**Problem description:** Out of the lines below, please list those that hold the string "delivery".

**Study material:**
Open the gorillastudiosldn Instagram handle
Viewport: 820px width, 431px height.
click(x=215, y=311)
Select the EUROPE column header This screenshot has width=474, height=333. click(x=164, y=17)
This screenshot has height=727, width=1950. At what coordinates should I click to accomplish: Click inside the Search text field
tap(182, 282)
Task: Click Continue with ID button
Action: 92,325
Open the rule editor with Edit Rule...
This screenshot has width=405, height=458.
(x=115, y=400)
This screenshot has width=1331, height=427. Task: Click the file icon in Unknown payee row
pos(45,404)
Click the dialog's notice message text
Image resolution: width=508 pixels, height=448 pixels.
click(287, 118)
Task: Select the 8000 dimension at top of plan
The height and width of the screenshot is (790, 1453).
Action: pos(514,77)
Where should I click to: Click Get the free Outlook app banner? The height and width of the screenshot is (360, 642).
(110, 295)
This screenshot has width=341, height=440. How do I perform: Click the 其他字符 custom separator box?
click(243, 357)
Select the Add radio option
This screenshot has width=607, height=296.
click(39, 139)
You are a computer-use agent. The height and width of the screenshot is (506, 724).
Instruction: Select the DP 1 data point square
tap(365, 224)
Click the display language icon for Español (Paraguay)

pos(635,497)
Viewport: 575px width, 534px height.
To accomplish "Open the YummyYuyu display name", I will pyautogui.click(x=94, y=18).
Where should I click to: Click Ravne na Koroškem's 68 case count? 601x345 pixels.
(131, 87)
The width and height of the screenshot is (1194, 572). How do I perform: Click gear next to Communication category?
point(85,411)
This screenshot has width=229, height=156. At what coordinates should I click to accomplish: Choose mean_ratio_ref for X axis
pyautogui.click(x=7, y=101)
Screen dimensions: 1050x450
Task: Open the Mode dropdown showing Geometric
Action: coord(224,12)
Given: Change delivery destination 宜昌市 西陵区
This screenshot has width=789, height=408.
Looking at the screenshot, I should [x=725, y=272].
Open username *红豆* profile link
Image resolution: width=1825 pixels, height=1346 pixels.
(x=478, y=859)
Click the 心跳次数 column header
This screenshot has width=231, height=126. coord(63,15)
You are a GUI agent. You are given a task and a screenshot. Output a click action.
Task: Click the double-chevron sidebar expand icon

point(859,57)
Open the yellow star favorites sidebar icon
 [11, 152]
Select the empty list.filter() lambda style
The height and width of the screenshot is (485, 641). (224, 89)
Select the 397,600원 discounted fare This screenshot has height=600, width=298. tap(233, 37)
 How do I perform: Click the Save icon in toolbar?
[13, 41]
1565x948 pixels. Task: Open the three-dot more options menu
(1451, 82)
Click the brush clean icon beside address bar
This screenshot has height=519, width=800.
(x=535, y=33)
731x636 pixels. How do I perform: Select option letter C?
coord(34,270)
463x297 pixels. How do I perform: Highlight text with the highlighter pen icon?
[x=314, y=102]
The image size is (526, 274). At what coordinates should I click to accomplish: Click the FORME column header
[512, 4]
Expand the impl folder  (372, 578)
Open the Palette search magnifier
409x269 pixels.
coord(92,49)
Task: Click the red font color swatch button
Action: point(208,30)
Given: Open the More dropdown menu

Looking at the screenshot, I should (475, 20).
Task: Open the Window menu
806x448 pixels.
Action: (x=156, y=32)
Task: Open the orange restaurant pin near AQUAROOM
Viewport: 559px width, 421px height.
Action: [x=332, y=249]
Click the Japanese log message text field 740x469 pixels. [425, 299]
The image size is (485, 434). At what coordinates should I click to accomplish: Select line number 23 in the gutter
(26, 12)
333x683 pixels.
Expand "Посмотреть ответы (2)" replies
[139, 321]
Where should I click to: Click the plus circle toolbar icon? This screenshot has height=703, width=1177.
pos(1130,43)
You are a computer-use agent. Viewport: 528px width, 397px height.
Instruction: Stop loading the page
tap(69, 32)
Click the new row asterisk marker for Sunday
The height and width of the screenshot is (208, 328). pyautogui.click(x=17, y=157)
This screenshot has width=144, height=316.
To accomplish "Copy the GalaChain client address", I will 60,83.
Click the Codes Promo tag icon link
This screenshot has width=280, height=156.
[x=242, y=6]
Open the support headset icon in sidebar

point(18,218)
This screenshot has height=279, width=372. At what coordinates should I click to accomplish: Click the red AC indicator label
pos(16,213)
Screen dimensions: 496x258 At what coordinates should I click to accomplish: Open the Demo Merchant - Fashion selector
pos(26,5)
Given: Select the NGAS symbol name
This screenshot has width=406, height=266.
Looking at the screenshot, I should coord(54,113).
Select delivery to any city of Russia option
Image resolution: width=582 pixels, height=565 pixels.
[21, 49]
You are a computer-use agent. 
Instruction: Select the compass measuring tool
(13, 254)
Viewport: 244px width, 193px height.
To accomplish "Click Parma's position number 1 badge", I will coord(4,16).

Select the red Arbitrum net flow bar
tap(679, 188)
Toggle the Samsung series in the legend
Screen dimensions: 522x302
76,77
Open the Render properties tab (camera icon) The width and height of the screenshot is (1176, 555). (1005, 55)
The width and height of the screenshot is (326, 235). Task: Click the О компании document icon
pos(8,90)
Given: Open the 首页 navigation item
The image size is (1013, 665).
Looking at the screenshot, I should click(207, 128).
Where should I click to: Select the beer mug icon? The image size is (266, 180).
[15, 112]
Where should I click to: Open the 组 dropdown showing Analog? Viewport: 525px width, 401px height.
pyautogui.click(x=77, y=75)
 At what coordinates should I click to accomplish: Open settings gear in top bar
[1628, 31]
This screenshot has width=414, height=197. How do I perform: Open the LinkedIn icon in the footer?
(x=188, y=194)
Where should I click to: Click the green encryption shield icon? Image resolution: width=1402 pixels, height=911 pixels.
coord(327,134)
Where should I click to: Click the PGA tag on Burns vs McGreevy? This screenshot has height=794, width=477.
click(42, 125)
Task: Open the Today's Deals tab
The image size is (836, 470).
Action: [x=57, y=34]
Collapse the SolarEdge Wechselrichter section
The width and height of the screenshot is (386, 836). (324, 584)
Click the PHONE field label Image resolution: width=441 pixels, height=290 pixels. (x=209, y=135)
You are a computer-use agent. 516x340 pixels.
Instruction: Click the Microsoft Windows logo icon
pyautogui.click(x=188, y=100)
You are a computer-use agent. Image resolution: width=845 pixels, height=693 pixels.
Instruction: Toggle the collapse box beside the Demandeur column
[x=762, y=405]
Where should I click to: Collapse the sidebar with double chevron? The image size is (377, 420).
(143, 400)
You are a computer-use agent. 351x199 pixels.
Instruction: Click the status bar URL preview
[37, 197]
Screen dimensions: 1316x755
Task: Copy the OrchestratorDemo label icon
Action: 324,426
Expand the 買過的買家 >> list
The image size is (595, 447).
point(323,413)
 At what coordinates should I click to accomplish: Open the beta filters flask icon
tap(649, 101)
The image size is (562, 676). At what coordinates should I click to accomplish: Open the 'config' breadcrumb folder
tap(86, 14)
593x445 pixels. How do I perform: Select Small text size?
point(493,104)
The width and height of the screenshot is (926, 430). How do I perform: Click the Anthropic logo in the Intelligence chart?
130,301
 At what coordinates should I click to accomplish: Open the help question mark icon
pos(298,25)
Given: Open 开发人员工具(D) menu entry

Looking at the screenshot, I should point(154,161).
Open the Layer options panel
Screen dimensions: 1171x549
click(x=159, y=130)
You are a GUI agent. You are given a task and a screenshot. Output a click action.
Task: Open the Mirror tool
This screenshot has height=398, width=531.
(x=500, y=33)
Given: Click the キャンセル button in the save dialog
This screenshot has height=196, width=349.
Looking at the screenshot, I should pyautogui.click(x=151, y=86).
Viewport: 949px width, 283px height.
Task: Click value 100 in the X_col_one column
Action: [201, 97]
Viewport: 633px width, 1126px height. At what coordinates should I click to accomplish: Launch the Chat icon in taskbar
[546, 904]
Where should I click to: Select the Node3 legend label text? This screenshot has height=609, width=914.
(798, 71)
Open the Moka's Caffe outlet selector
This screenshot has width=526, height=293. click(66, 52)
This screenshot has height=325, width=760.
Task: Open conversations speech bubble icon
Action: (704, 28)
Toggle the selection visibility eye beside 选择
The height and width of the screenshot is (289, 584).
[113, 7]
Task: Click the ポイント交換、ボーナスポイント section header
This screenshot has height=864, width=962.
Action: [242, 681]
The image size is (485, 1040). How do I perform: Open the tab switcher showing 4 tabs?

**Response for this exercise:**
Given: Change delivery destination 宜昌市 西陵区
Select delivery to any city of Russia option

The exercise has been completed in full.